Pandemic delays babies' language development

Social distancing and face mask wearing has delayed language and speech development of babies
23 October 2022




Social distancing and face mask wearing has delayed language and speech development of babies born during the COVID-19 pandemic, a recent study finds.

Researchers compared developmental milestones reached at age one of babies that were born during the pandemic to a group of babies born ten years before in Ireland.

“We discovered that most of the developmental milestones were met similarly, but babies born during the pandemic were less likely to express one word with meaning, to be able to point, or to wave bye-bye,” says Susan Byrne, a paediatric neurologist at Ireland’s Royal College of Surgeons.

The measures enforced during the pandemic have severely limited opportunities for babies to socialise, explore and interact with people outside the home. These are critical for the development of communication skills.

“When you look at the milestones that weren't achieved, these were things that would be influenced by being out and about in the world," explains Byrne. "For example, waving bye-bye. If people aren't allowed to come into your home, you're not able to wave bye-bye because you’re not used to people leaving.”

Other findings can also be explained by pandemic restrictions. “Concerning pointing, if babies have been at home with their mums, dads and siblings, they are familiar with their environment,” says Byrne. This reduces the number of times a new item is encountered that may otherwise require pointing.
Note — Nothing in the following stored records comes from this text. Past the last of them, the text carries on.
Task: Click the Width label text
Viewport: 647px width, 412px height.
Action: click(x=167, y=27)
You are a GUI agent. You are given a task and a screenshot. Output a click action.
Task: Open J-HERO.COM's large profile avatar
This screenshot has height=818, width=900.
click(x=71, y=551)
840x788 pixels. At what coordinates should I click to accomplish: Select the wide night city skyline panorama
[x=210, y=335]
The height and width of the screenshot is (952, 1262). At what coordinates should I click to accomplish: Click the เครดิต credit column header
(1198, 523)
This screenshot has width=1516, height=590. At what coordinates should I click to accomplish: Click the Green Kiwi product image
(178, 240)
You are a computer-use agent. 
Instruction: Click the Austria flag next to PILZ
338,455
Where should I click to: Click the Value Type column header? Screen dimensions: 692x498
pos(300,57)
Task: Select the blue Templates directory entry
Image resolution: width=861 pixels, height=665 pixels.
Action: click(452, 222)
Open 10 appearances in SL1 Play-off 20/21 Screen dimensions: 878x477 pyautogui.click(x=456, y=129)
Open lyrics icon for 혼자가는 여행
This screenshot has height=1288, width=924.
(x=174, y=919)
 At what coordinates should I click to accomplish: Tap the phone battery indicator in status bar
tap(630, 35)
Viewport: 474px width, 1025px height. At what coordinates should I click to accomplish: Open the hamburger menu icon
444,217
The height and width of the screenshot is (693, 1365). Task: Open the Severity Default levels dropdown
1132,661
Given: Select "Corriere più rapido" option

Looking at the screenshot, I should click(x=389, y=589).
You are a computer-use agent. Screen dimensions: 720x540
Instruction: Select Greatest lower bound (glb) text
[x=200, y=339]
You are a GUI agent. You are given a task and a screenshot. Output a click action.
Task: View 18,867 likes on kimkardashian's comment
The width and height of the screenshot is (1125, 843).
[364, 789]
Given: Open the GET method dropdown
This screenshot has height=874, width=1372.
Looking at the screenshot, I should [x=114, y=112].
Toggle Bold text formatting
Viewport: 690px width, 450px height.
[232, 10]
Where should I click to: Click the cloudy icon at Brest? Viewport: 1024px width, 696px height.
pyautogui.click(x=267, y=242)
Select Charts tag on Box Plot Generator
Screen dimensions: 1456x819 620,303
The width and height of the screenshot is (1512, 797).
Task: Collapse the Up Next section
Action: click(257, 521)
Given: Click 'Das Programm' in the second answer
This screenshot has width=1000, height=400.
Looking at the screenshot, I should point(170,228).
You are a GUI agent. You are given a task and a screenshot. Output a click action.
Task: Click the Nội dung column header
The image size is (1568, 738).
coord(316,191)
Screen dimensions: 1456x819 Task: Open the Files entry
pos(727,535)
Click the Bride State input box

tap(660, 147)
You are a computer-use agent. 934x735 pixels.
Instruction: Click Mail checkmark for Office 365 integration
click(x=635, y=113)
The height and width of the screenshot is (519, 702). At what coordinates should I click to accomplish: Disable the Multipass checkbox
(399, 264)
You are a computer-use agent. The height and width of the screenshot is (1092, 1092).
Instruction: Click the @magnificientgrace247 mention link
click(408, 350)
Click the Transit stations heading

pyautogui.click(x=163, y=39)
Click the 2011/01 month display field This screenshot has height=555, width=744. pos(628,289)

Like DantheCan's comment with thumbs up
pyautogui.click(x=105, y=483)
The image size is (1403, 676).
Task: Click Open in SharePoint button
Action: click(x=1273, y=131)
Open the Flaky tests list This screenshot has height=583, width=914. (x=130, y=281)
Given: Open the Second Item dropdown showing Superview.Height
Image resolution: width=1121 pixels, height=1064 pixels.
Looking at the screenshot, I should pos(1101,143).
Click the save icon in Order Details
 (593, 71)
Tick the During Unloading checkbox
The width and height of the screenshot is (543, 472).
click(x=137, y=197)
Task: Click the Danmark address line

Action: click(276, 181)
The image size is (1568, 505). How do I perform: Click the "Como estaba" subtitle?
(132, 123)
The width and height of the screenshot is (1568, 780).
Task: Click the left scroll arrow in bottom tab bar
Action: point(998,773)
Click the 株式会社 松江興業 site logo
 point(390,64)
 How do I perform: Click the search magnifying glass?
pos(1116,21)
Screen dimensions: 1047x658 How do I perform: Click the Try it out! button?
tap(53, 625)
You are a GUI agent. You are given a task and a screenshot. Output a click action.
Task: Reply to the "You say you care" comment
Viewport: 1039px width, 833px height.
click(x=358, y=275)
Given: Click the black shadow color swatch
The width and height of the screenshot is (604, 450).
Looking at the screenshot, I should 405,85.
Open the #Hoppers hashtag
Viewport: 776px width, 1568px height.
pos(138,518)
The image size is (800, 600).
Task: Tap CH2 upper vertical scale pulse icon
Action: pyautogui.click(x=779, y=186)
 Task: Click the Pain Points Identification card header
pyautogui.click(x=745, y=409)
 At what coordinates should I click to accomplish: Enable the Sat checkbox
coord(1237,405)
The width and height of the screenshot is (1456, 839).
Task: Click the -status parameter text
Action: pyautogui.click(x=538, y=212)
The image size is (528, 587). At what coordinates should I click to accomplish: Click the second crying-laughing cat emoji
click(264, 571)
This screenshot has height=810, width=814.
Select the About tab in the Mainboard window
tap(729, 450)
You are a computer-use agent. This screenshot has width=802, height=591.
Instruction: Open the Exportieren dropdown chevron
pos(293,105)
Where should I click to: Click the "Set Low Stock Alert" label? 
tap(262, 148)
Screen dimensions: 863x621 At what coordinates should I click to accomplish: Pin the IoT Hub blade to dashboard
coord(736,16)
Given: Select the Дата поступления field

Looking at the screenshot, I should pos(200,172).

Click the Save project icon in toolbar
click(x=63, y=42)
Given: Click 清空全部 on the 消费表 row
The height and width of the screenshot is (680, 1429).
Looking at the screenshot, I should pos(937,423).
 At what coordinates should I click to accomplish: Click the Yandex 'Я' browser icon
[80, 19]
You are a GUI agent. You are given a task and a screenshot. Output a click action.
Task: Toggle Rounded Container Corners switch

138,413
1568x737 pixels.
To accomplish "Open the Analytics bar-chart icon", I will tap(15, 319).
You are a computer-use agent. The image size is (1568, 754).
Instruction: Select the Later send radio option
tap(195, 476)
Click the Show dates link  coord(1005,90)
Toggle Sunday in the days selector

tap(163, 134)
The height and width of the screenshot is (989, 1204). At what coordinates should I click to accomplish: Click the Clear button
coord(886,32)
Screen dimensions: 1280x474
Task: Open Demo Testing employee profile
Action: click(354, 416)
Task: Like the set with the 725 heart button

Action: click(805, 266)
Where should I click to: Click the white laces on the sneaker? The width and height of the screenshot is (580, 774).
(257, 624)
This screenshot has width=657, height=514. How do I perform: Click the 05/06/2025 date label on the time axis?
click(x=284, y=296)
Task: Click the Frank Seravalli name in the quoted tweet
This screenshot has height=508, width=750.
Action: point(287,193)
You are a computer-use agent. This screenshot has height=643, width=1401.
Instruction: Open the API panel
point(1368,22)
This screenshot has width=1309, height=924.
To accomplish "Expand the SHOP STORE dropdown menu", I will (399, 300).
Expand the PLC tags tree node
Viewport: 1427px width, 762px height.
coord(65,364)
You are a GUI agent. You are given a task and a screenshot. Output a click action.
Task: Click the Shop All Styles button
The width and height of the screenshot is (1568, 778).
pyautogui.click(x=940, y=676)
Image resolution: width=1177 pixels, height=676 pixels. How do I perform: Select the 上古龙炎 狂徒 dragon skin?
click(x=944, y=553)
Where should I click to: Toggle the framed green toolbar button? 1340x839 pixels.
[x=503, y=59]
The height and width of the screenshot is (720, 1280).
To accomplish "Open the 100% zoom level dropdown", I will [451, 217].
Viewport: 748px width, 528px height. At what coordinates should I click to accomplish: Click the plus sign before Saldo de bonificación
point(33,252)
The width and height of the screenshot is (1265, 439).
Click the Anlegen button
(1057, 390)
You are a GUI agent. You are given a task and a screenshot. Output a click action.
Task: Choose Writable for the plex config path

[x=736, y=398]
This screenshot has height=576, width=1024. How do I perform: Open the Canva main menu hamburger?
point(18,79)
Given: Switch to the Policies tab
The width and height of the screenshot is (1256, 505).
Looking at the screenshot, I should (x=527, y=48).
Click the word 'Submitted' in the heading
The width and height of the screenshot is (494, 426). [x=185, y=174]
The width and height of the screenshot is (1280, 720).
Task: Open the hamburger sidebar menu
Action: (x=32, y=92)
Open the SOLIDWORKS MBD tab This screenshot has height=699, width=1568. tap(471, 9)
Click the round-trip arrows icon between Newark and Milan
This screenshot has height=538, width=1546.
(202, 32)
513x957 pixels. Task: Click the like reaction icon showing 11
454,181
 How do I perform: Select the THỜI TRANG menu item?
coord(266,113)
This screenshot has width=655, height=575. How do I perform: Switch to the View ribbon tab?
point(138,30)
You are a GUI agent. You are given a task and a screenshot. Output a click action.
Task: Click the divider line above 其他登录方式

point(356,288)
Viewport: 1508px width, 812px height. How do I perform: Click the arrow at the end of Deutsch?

Furthermore, babies learn languages by observing their caregiver's eyes and mouth during interactions. The use of face masks restricted babies' access to visual and facial cues necessary for this development. Researchers suggest that the sight of masked faces and reduced social interactions also decreased the range of language encountered.

Although it's unclear how the pandemic may affect long-term development, and while these findings may concern parents, Byrne is nevertheless optimistic that, now that restrictions have been lifted, babies and toddlers going out and exploring the world as normal ought to be able to make up for lost time. “Babies are exceptionally inquisitive and social little people!”